§ **Data supplied**:
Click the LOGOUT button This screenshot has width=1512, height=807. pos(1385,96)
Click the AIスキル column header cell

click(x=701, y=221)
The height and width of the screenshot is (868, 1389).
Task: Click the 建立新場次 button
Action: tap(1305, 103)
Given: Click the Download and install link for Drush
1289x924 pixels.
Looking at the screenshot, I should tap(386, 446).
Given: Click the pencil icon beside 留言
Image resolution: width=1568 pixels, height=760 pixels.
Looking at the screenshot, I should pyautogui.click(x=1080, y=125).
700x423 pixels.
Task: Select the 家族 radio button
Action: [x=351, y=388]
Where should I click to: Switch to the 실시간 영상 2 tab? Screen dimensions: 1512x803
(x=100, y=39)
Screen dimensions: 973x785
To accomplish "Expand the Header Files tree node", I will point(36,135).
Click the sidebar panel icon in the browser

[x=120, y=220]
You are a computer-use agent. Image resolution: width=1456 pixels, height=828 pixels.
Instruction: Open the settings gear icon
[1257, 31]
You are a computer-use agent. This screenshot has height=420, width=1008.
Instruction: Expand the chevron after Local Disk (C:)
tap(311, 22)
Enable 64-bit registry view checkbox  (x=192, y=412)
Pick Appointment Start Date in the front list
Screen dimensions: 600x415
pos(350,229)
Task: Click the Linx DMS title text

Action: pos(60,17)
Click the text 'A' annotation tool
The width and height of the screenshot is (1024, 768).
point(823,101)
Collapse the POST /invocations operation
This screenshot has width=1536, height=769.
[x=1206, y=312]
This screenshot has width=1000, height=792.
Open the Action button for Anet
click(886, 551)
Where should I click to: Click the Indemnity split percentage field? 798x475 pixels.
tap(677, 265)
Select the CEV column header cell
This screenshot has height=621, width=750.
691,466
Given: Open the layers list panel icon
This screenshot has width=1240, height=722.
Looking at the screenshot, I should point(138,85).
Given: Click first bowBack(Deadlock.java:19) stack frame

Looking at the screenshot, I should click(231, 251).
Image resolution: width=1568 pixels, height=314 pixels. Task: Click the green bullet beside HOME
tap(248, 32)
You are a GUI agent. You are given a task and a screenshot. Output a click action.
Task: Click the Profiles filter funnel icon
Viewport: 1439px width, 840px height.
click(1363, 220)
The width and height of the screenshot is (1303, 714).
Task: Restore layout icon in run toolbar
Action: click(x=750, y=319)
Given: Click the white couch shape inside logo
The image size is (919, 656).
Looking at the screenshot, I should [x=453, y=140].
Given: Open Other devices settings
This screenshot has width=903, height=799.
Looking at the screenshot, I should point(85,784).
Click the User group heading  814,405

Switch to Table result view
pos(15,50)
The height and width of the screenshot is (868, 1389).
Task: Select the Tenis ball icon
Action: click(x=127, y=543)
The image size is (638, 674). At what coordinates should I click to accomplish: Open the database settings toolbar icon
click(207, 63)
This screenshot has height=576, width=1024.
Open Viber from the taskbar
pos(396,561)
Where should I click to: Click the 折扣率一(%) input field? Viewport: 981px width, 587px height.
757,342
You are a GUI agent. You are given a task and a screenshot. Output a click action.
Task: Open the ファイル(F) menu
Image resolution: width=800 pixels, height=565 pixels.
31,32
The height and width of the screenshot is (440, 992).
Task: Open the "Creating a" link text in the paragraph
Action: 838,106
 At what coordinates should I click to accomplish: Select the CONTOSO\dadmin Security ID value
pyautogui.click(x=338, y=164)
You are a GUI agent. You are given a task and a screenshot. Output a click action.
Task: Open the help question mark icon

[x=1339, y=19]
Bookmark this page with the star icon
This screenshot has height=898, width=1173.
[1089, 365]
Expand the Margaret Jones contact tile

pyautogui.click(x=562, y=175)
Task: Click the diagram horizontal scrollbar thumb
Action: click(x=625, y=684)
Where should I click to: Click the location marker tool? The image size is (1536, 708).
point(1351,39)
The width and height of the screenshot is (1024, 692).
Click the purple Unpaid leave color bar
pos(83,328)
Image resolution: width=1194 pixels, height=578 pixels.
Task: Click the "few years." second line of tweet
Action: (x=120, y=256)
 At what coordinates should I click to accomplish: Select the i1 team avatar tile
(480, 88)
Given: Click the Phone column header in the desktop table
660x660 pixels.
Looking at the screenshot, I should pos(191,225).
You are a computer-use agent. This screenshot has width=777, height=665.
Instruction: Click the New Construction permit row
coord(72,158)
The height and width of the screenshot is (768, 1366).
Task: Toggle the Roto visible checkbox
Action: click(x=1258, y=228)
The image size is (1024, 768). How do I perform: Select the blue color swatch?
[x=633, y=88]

§ **Directions for this task**:
Set down the entries again exactly as they are.

§ **Answer to the exercise**:
Click the LOGOUT button This screenshot has width=1512, height=807. pos(1385,96)
Click the AIスキル column header cell

click(x=701, y=221)
The height and width of the screenshot is (868, 1389).
Task: Click the 建立新場次 button
Action: tap(1305, 103)
Given: Click the Download and install link for Drush
1289x924 pixels.
Looking at the screenshot, I should tap(386, 446).
Given: Click the pencil icon beside 留言
Image resolution: width=1568 pixels, height=760 pixels.
Looking at the screenshot, I should pyautogui.click(x=1080, y=125).
700x423 pixels.
Task: Select the 家族 radio button
Action: [x=351, y=388]
Where should I click to: Switch to the 실시간 영상 2 tab? Screen dimensions: 1512x803
(x=100, y=39)
Screen dimensions: 973x785
To accomplish "Expand the Header Files tree node", I will point(36,135).
Click the sidebar panel icon in the browser

[x=120, y=220]
You are a computer-use agent. Image resolution: width=1456 pixels, height=828 pixels.
Instruction: Open the settings gear icon
[1257, 31]
You are a computer-use agent. This screenshot has height=420, width=1008.
Instruction: Expand the chevron after Local Disk (C:)
tap(311, 22)
Enable 64-bit registry view checkbox  (x=192, y=412)
Pick Appointment Start Date in the front list
Screen dimensions: 600x415
pos(350,229)
Task: Click the Linx DMS title text

Action: pos(60,17)
Click the text 'A' annotation tool
The width and height of the screenshot is (1024, 768).
point(823,101)
Collapse the POST /invocations operation
This screenshot has width=1536, height=769.
[x=1206, y=312]
This screenshot has width=1000, height=792.
Open the Action button for Anet
click(886, 551)
Where should I click to: Click the Indemnity split percentage field? 798x475 pixels.
tap(677, 265)
Select the CEV column header cell
This screenshot has height=621, width=750.
691,466
Given: Open the layers list panel icon
This screenshot has width=1240, height=722.
Looking at the screenshot, I should point(138,85).
Given: Click first bowBack(Deadlock.java:19) stack frame

Looking at the screenshot, I should click(231, 251).
Image resolution: width=1568 pixels, height=314 pixels. Task: Click the green bullet beside HOME
tap(248, 32)
You are a GUI agent. You are given a task and a screenshot. Output a click action.
Task: Click the Profiles filter funnel icon
Viewport: 1439px width, 840px height.
click(1363, 220)
The width and height of the screenshot is (1303, 714).
Task: Restore layout icon in run toolbar
Action: click(x=750, y=319)
Given: Click the white couch shape inside logo
The image size is (919, 656).
Looking at the screenshot, I should [x=453, y=140].
Given: Open Other devices settings
This screenshot has width=903, height=799.
Looking at the screenshot, I should point(85,784).
Click the User group heading  814,405

Switch to Table result view
pos(15,50)
The height and width of the screenshot is (868, 1389).
Task: Select the Tenis ball icon
Action: click(x=127, y=543)
The image size is (638, 674). At what coordinates should I click to accomplish: Open the database settings toolbar icon
click(207, 63)
This screenshot has height=576, width=1024.
Open Viber from the taskbar
pos(396,561)
Where should I click to: Click the 折扣率一(%) input field? Viewport: 981px width, 587px height.
757,342
You are a GUI agent. You are given a task and a screenshot. Output a click action.
Task: Open the ファイル(F) menu
Image resolution: width=800 pixels, height=565 pixels.
31,32
The height and width of the screenshot is (440, 992).
Task: Open the "Creating a" link text in the paragraph
Action: 838,106
 At what coordinates should I click to accomplish: Select the CONTOSO\dadmin Security ID value
pyautogui.click(x=338, y=164)
You are a GUI agent. You are given a task and a screenshot. Output a click action.
Task: Open the help question mark icon

[x=1339, y=19]
Bookmark this page with the star icon
This screenshot has height=898, width=1173.
[1089, 365]
Expand the Margaret Jones contact tile

pyautogui.click(x=562, y=175)
Task: Click the diagram horizontal scrollbar thumb
Action: click(x=625, y=684)
Where should I click to: Click the location marker tool? The image size is (1536, 708).
point(1351,39)
The width and height of the screenshot is (1024, 692).
Click the purple Unpaid leave color bar
pos(83,328)
Image resolution: width=1194 pixels, height=578 pixels.
Task: Click the "few years." second line of tweet
Action: (x=120, y=256)
 At what coordinates should I click to accomplish: Select the i1 team avatar tile
(480, 88)
Given: Click the Phone column header in the desktop table
660x660 pixels.
Looking at the screenshot, I should pos(191,225).
You are a computer-use agent. This screenshot has width=777, height=665.
Instruction: Click the New Construction permit row
coord(72,158)
The height and width of the screenshot is (768, 1366).
Task: Toggle the Roto visible checkbox
Action: click(x=1258, y=228)
The image size is (1024, 768). How do I perform: Select the blue color swatch?
[x=633, y=88]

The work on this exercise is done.